Lamentablemente no se trata de un episodio aislado, sino más bien la enésima réplica de un modo de hacer política que, tarde o temprano, se le puede salir de las manos a quien irresponsablemente —en el mejor de los casos— está creyendo que puede lucrar políticamente con la violencia verbal instalada en el discurso gubernamental. Y digo lo anterior, queriendo pensar que lo que está ocurriendo es un mero acto de inconsciencia de alguien que, sin darse cuenta, está jugando al “aprendiz de brujo” y no que es un plan de ejercicio del poder que, en caso de ser necesario, esté eventualmente dispuesto a pasar de la violencia verbal a la violencia física como una idea de lo que es “hacer política” (bajo la premisa de que todo se vale con tal de ejercer y mantener el poder).
Lo peligroso de esa lógica es que, bajo el influjo de la descalificación, la denigración y el acoso discursivo que han desatado en contra de la SCJN tanto la Presidencia de la República como su circuito de “replicantes” (secretarios de Estado, gobernadores, dirigentes partidistas, entre otros), haya quienes se sienten autorizados para instalar un plantón frente a la Suprema Corte (algo que en sí ni es malo ni extraño), descalificar con expresiones soeces a sus integrantes, ejercer actos de intimidación y hasta concretar agresiones en contra de funcionarios judiciales. Se trata de algo que debería encender nuestras señales de alerta y llevarnos a estar preocupados por el futuro de la convivencia pacífica de nuestra sociedad.
Lo peor, es que, por un lado, todo ello ocurre bajo la mirada tolerante (o peor aún, la anuencia) de las autoridades responsables de evitar que la violencia se instale como el modo normal de hacer política. Mientras que, por otro lado, ocurre un ominoso deslinde de responsabilidades por parte de quienes han sido los verdaderos instigadores de esos actos de odio (los altos funcionarios de los gobiernos federal y estatales y los dirigentes de Morena). Es inadmisible que el presidente del partido gobernante afirme que no tiene nada que ver con los hechos porque los agresivos manifestantes “no son morenistas” cosa que, en el colmo del cinismo, se ve agravada con los dichos de los propios violentos en el sentido de que, en efecto, no son morenistas sino “obradoristas”. Actos de esa naturaleza deberían ser rechazados y condenados por todos, con independencia de que se simpatice o no con los motivos de la protesta.

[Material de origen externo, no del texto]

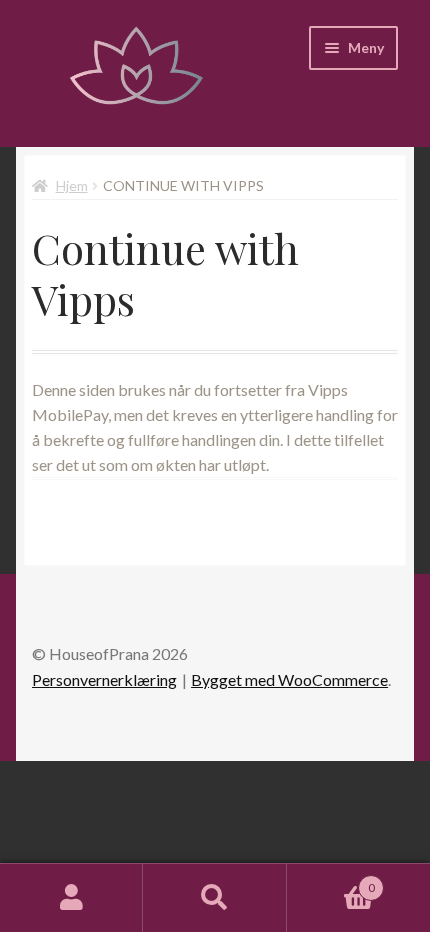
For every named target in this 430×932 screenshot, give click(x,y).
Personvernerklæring (104, 679)
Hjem (72, 185)
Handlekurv (331, 881)
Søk (214, 898)
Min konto (71, 898)
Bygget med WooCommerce (289, 679)
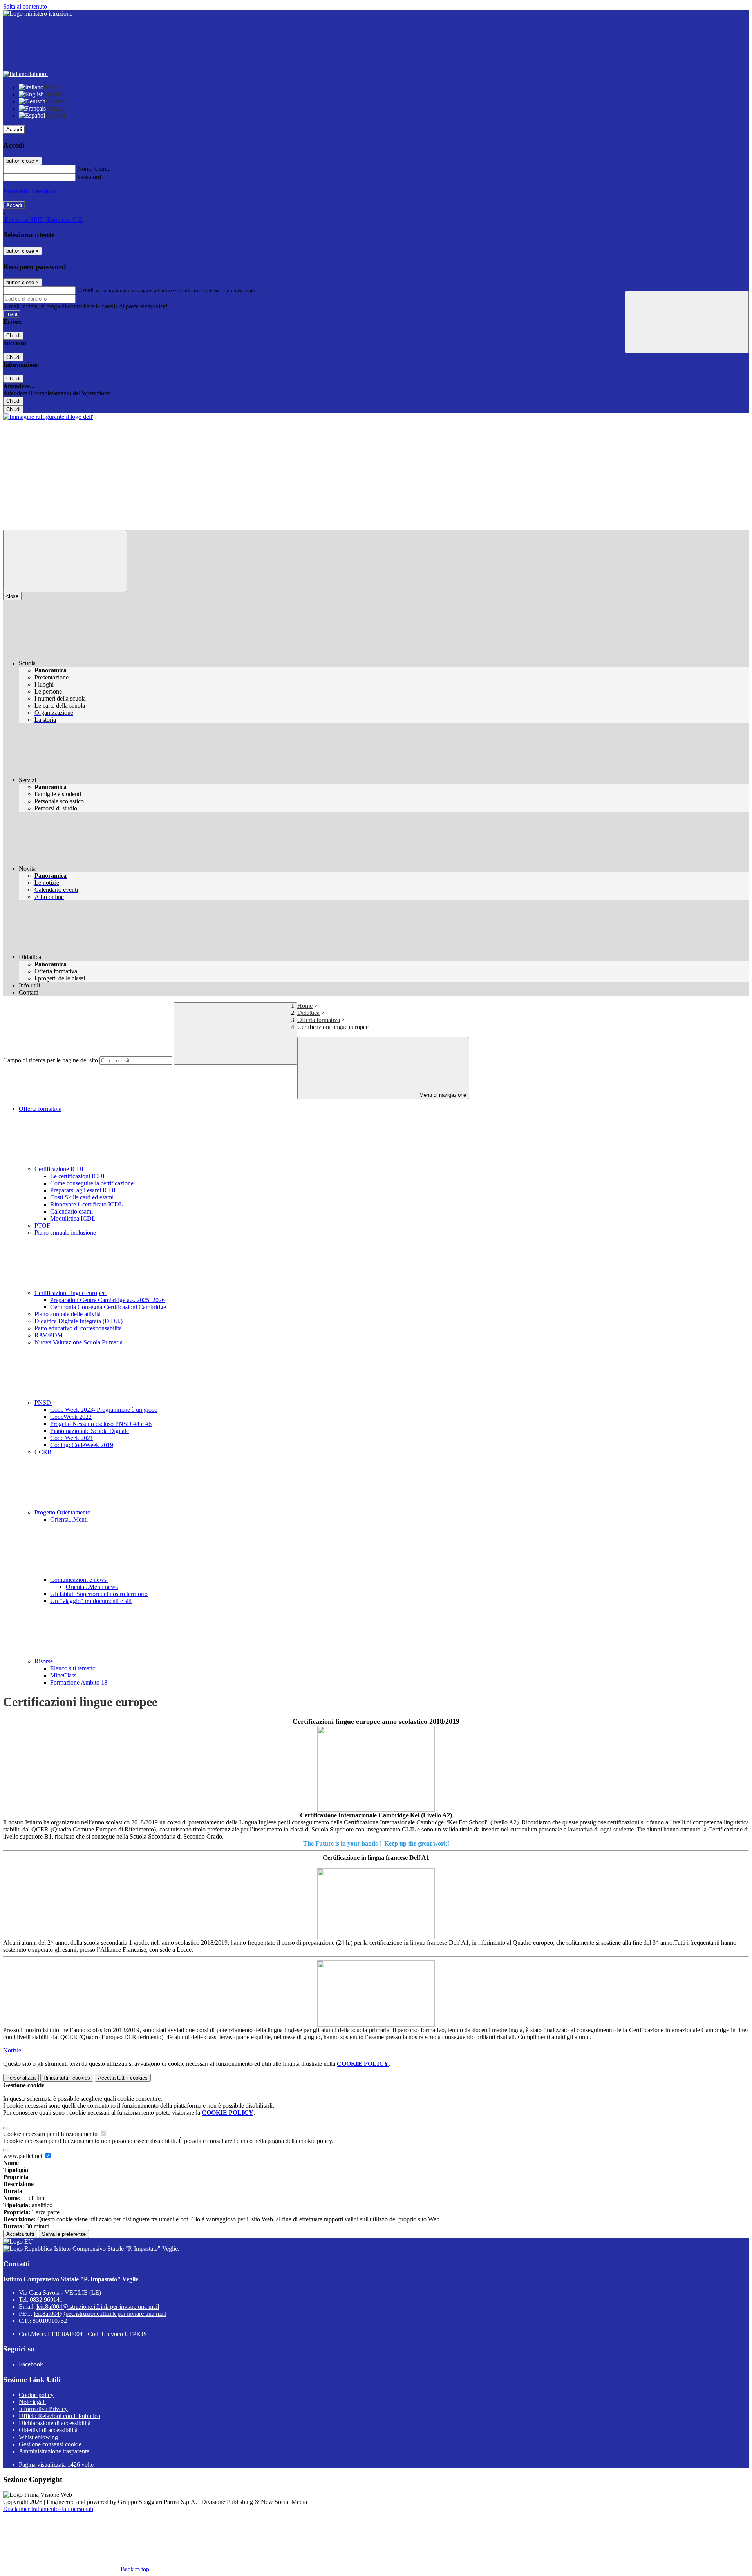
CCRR (43, 1452)
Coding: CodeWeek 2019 (81, 1445)
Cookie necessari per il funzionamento (51, 2133)
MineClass (63, 1675)
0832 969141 (46, 2299)
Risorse (44, 1661)
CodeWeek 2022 (71, 1416)
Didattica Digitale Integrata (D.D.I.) (78, 1321)
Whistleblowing (38, 2437)
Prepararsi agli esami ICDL (84, 1190)
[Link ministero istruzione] (37, 13)
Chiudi (13, 336)
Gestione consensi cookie (50, 2444)
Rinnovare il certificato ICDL (86, 1204)
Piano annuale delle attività (67, 1314)
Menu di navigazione (442, 1095)
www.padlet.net (23, 2155)
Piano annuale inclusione (65, 1232)
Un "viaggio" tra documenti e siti (91, 1601)
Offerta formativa (318, 1019)
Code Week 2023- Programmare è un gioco (103, 1409)
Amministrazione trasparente (54, 2451)
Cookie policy (36, 2394)
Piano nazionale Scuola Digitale (89, 1430)
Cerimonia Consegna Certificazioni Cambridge (108, 1307)
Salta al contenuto (25, 6)
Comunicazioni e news (79, 1579)
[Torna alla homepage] (48, 416)
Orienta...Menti (69, 1519)
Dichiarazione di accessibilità (54, 2423)
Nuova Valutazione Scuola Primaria (78, 1342)
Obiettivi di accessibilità (48, 2430)
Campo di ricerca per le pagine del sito (50, 1060)
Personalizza (21, 2078)
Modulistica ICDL (73, 1218)
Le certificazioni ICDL (78, 1176)
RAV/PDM (48, 1335)
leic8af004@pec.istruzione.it (100, 2313)
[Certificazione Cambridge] (376, 1993)
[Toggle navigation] (65, 561)
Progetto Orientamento (63, 1512)
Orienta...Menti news (92, 1586)
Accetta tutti (123, 2078)
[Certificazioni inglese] (376, 1769)
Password (89, 177)
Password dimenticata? (31, 191)
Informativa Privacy (43, 2409)
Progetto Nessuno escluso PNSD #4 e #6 (101, 1423)
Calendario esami (71, 1211)
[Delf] (376, 1903)
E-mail (85, 290)
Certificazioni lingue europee (70, 1293)
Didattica (308, 1012)
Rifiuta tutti (66, 2078)
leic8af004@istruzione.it (97, 2306)
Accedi (14, 129)
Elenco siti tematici (73, 1668)
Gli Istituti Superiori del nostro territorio (99, 1594)
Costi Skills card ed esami (82, 1197)
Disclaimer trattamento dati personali (48, 2508)
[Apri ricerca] (687, 322)
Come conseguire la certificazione (92, 1183)
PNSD (43, 1402)
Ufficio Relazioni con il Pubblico (59, 2416)
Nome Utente (93, 168)
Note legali (32, 2401)
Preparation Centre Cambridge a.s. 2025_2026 (107, 1300)
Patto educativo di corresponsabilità (78, 1328)
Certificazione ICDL (60, 1169)
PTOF (42, 1225)
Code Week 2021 (71, 1438)
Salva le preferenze (64, 2234)
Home (305, 1005)
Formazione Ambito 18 (78, 1682)
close (12, 596)
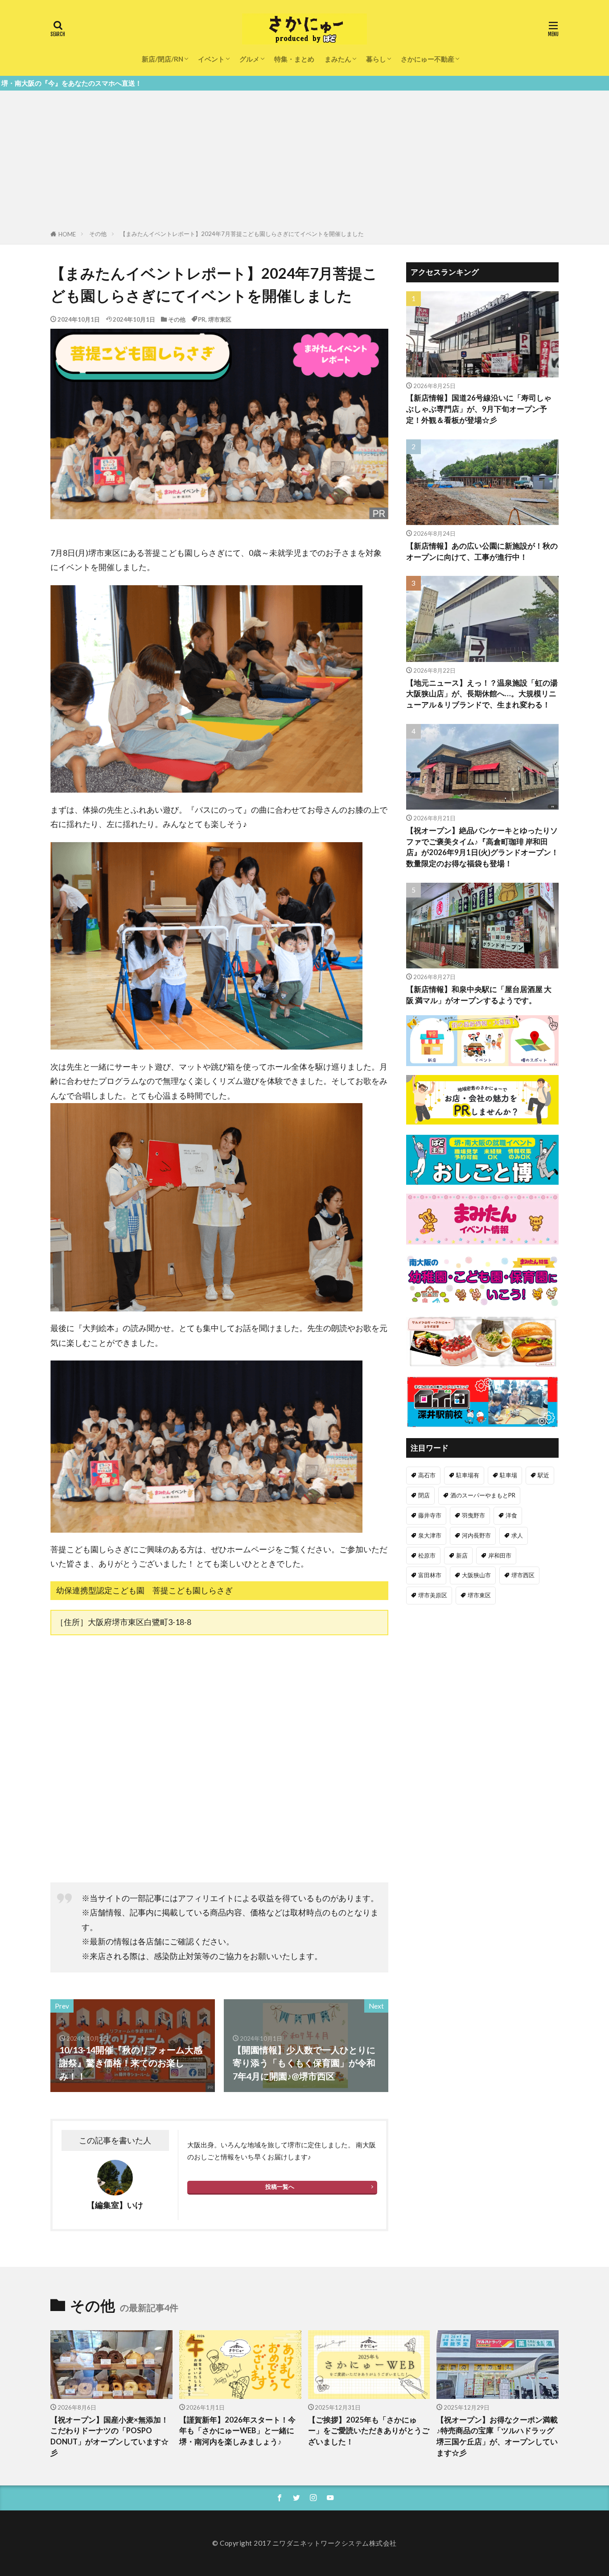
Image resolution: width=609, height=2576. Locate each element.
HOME (67, 234)
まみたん (338, 59)
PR (202, 319)
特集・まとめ (294, 59)
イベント (211, 59)
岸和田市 (499, 1555)
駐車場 (508, 1475)
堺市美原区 (432, 1595)
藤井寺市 (429, 1515)
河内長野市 (476, 1535)
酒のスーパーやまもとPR (482, 1495)
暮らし (376, 59)
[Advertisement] (304, 161)
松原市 (427, 1555)
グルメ (249, 59)
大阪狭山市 (476, 1575)
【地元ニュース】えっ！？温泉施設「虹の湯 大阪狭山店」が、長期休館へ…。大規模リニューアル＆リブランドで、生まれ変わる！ (482, 694)
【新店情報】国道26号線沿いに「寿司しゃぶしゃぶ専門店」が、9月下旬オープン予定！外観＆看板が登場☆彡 (478, 409)
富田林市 (429, 1575)
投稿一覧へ (279, 2186)
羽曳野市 (473, 1515)
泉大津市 (429, 1535)
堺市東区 (219, 319)
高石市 (427, 1475)
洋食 (511, 1515)
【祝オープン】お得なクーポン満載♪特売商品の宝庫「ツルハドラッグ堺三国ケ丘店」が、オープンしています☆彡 (497, 2436)
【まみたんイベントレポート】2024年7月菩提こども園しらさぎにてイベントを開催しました (242, 233)
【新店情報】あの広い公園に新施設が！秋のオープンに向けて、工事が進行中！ (482, 552)
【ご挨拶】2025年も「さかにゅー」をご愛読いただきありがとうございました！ (368, 2431)
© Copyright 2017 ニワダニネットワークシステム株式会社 (304, 2543)
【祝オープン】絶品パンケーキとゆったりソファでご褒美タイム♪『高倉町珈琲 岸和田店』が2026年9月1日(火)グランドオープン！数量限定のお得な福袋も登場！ (482, 847)
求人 (517, 1535)
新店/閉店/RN (162, 59)
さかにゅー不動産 (427, 59)
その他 (98, 233)
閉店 (424, 1495)
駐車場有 (467, 1475)
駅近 (543, 1475)
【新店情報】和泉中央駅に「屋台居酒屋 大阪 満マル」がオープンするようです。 (478, 995)
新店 (462, 1555)
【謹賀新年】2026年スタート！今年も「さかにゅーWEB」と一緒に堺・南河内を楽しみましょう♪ (237, 2431)
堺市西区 (523, 1575)
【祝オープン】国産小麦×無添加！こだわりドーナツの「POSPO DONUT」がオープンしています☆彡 (109, 2436)
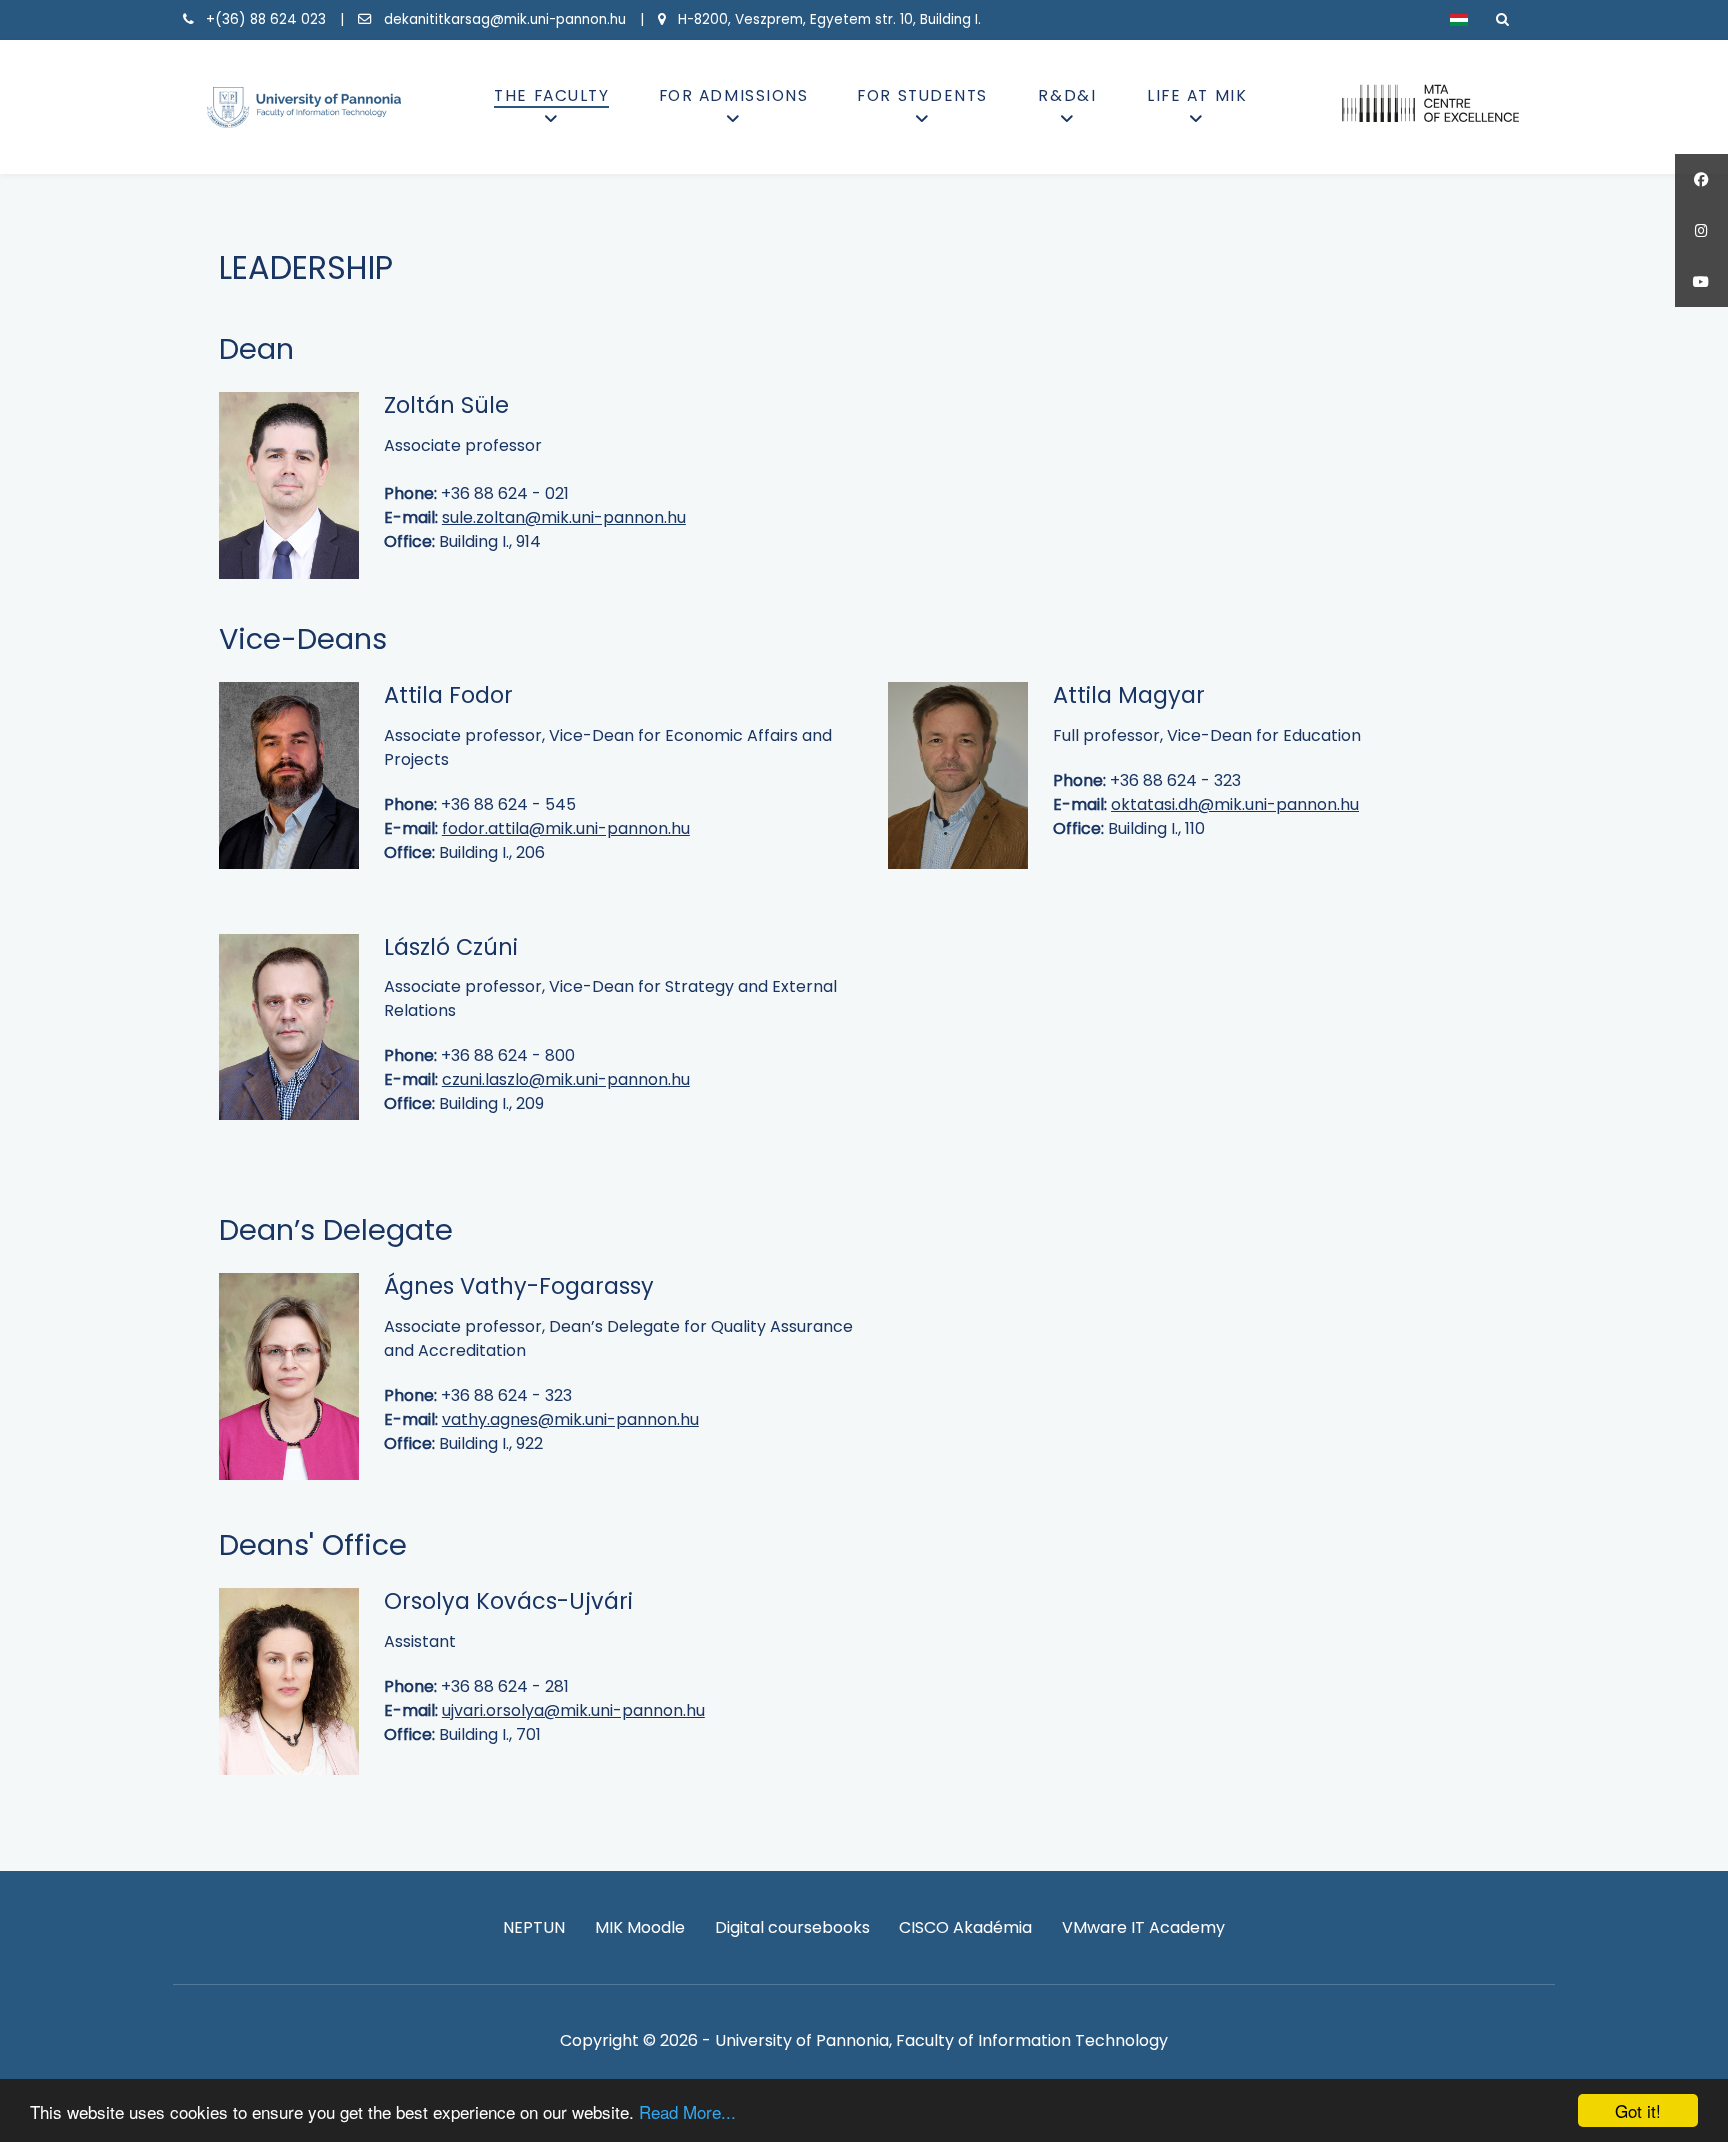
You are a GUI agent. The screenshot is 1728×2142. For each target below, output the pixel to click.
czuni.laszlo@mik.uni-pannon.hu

De otro modo se abre la puerta a validar, a partir de las causas “buenas” o “justas” que se persigan, cualquier dicho y acto que, como una espiral incontenible, abona a la intolerancia y, en consecuencia, erosiona los fundamentos necesariamente pacíficos en los que se basa la entera convivencia democrática.
Son premonitorias las palabras de Reyes Heroles en el célebre discurso de Chilpancingo en abril de 1977: “Cuando no se tolera se incita a no ser tolerado y se abona el campo de la fratricida intolerancia absoluta, del todos contra todos”, lo que implicaría, decía, “despertar al México bronco y violento”.
Frente al hecho no puede haber concesiones: la intolerancia y la indisoluble violencia que la acompaña (verbal primero y, casi siempre, física después) debe ser señalada y repudiada si no queremos entrar en un inevitable deterioro democrático.
La historia enseña, aunque la memoria sea breve y el discurso autoritario atractivo y potente: prácticamente todos los regímenes autocráticos de la historia florecieron en un contexto abonado por la intolerancia que es, por definición, el valor antidemocrático por excelencia. No hay un solo caso en el que los regímenes autoritarios no hayan recurrido a la descalificación, estigmatización y condena del contrario, a la conversión de los adversarios en enemigos. Y siempre, invariablemente la cosa ha acabado mal: con la persecución y, en los casos extremos, con la eliminación de los perseguidos.
Defender la democracia, hoy, significa evidenciar, condenar y combatir, al germen y al discurso de la intolerancia y la violencia.